Retroperitoneal alveolar rhabdomyosarcoma intruding into spinal canal: A case report and literature review

Abstract

Background: Rhabdomyosarcoma (RMS) is the most frequent soft sarcoma in children and adolescents. Alveolar rhabdomyosarcoma (ARMS) is a relatively rare subtype that is characterized by aggressive behavior and an unsatisfactory prognosis. An ARMS can arise anywhere but most commonly occurs at extremity sites with a very small fraction in the retroperitoneum. The utility of 2-Deoxy-2-[fluorine-18]-fluoro-D-glucose (¹⁸F-FDG) positron emission tomography combined with computed tomography (PET/CT) remains to be established in ARMS.

Case report: A 3-year-old female child was accidentally found with a large left upper abdominal mass for a day.
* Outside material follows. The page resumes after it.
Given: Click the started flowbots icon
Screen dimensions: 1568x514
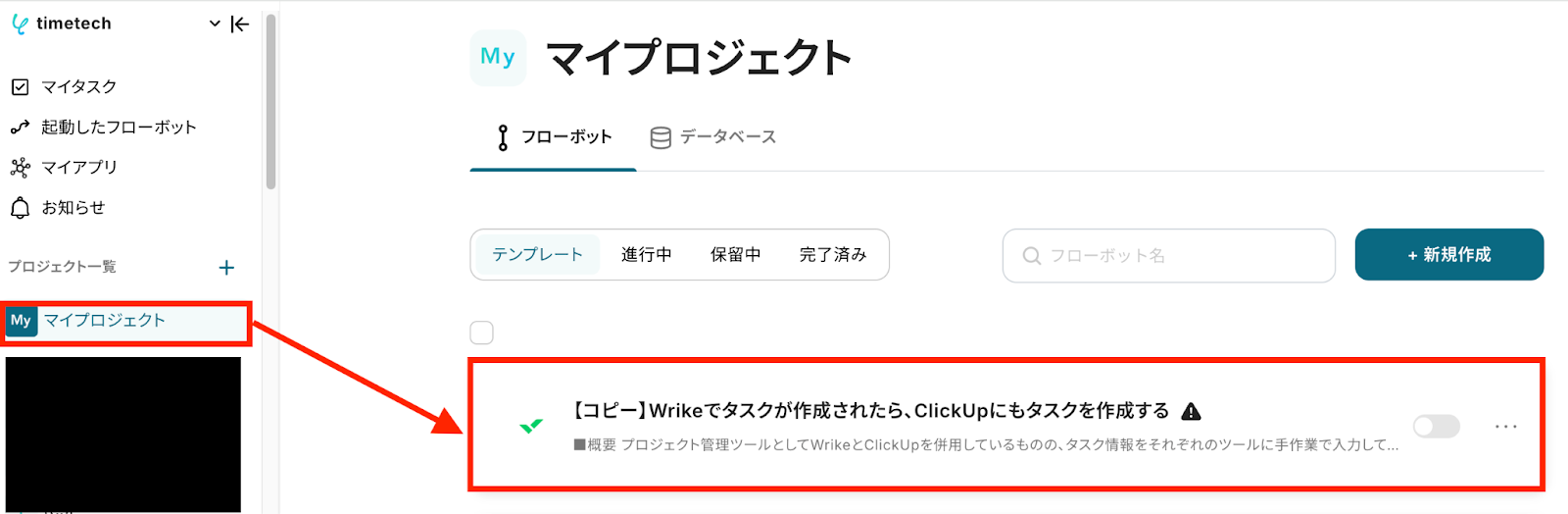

CT examination indicated a huge soft tissue mass in the left retroperitoneum extending superiorly to the level of the left hilus renalis and inferiorly to the left acetabulum in the pelvic cavity, with intrusion into the lumbar foramens. ¹⁸F-FDG PET/CT found a mass in the left retroperitoneum from the level of T12 to the left acetabulum, with the maximum standardized uptake value (SUV_max) of about 7.0, and a CT value of about 39 HU, invading the left L3-5 intervertebral foramina and protruding into the spinal canal, with unclear boundary with the spinal cord. Retroperitoneal tumor resection and the repair operation of vascular exploration were performed. An ARMS was confirmed by postoperative biopsy, immunohistochemical staining, and genetic detection with the rupture of the fork head in rhabdomyosarcoma (FKHR). The patient received chemotherapy and was in a good condition with no recurrence and obvious complications.

Conclusion: Retroperitoneal ARMS is rare and indicates a poor outcome with the potential to involve vital organs and intrude into the spinal canal. Accurate diagnosis and staging using PET/CT would contribute to better risk stratifications and appropriate treatment individually.

Keywords: 18F-FDG; PET/CT; alveolar rhabdomyosarcoma; case report; retroperitoneum; spinal canal intrusion.

Figure 1

Ultrasound images of retroperitoneal alveolar rhabdomyosarcoma (ARMS). (A) A heterogeneous hypoechoic area of about 13.8 × 10.4 cm in the left upper abdomen, with an unclear boundary with the left kidney. (B) Blood flow signal observed using color doppler flow imaging (CDFI).

Figure 2

Enhanced computed tomography (CT) images of retroperitoneal ARMS. (A) A plain image with a CT attenuation value of about 47 HU; mottling calcification existing within the mass; (B) Arterial phase image with a CT attenuation value of about 50 HU; the mass supplied by branches of superior and inferior mesenteric arteries and areas of cystic degeneration and necrosis without enhancement existing within the mass; (C–F) venous phase image with a CT attenuation value of about 65 HU. Left renal vein reflux could be observed in the mass. The mass invaded the lumbar intervertebral foramen and compressed the left kidney, left abdominal bowel, and the inferior vena cava, and the abdominal aorta was also compressed and displaced to the right. The arrow illustrates the involvement of the inferior vena cava.

Figure 3

2-Deoxy-2-[fluorine-18]-fluoro-D-glucose (¹⁸F-FDG) positron emission tomography combined with computed tomography (PET/CT) images of retroperitoneal ARMS. (A) The whole-body maximum density projection showing hypermetabolic areas in the left retroperitoneum; (B) The axial images showing the concentrated distribution of radioactivity in soft tissue mass, with maximum standardized uptake value (SUV_max) of about 7.0, the maximum layer of 8.8 × 10.3 cm, and a CT value of about 39 HU; (C) The axial images showing invasion of the left L3-5 intervertebral foramen and protrusion into the spinal canal, with unclear boundary with the spinal cord (short arrows); (D) The axial images showing the involved retroperitoneal lymph nodes (dash arrows); (E) The coronal image showing the lesion extending from the level T12 to the left acetabulum.

Figure 4

Histopathological results. (A) Tumor cells were round or oval with hyperchromatic nuclei and nuclear fission (HE staining); (B) Cells forming patterns resembling pulmonary alveoli, and fibrous vascular tissue between the alveoli (HE stain) [magnification (A-B) ×100]; (C) The fork head in rhabdomyosarcoma (FKHR) gene rupture was positive (fluorescence in situ hybridization) [magnification ×1000].